Senator John Cornyn (R-Texas) also addressed the conference as co-keynote speaker. As chairman of the National Republican Senatorial Committee, Cornyn rebuts Kaine’s assertions of the damage being done to the GOP by Tea Party faithful, but not as forcefully as many Republicans would have liked. The main focus of Cornyn’s speech was to promote a reinvigorated primary process that will result in stronger Republican candidates percolating to the surface from among the ranks of local party membership.

Distressingly for Republicans craving a return to conservatism on the part of party leadership, Cornyn all but ignored the shots Kaine took at those active in the Tea Party movement (Kaine actually called it the “Tea Bag Party”). He wanly disregarded the possibility that conservatives might hijack the GOP and surrender the middle ground to slavering Democrats just waiting to gobble up the meaty middle.

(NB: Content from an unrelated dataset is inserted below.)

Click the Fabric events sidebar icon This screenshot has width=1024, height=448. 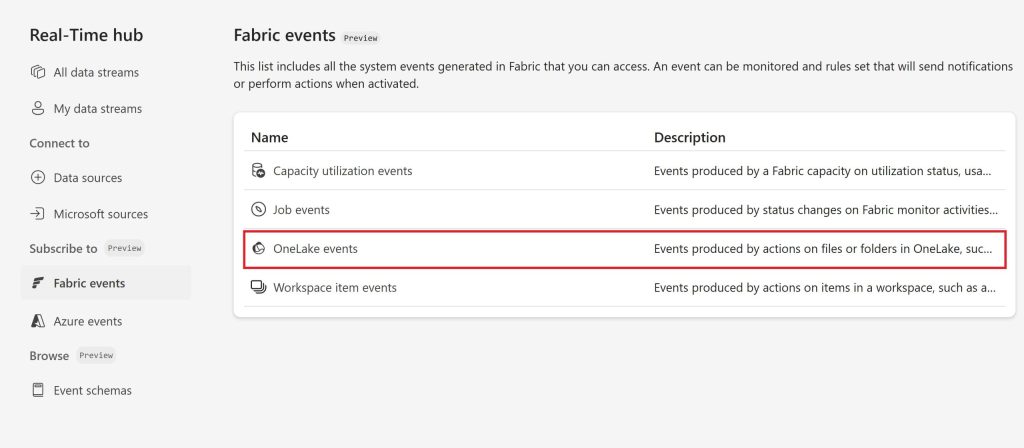pos(38,283)
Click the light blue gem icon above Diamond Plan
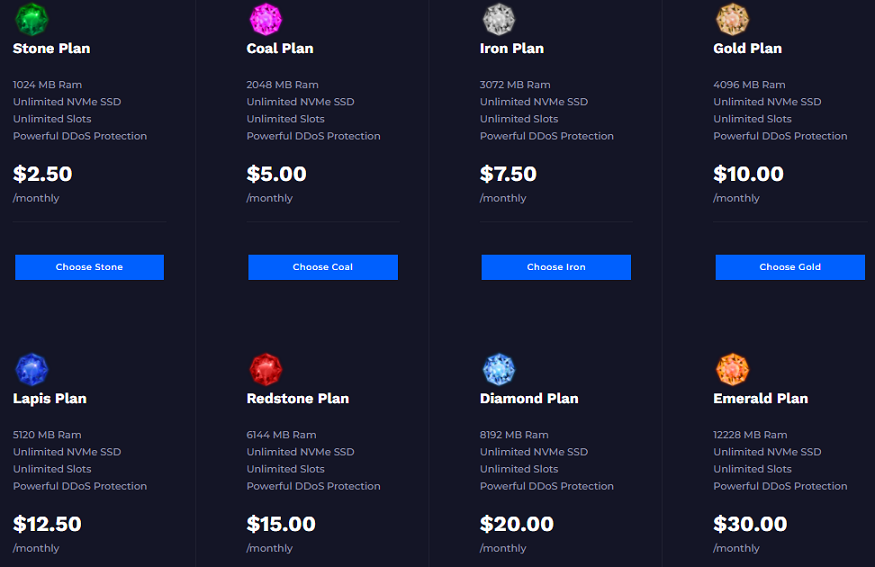875x567 pixels. pos(498,369)
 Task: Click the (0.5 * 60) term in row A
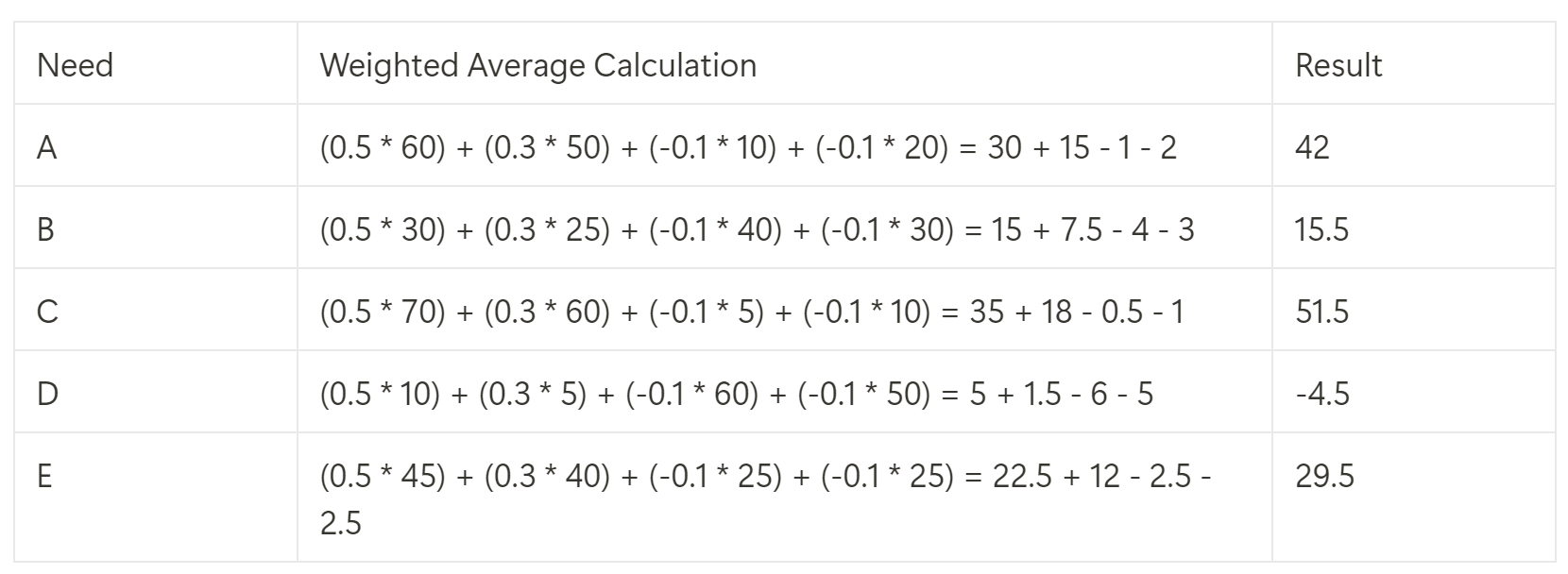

What Kaine and Cornyn seem to misunderstand (whether purposefully or not, we can’t say) is that the potency of the Tea Party movement does not siphon strength from the Republican Party for it is not an element of that party or the Democratic Party. The patriotic men and women that donate precious time and hard-earned money to the cause of freedom, whether in the Tea Party movement or in any other patriotic group, are for the most part unconcerned with the diminishing vitality of any national party whose lips always part in praise of republican principles, but whose hearts have for many, many years been so very far from them.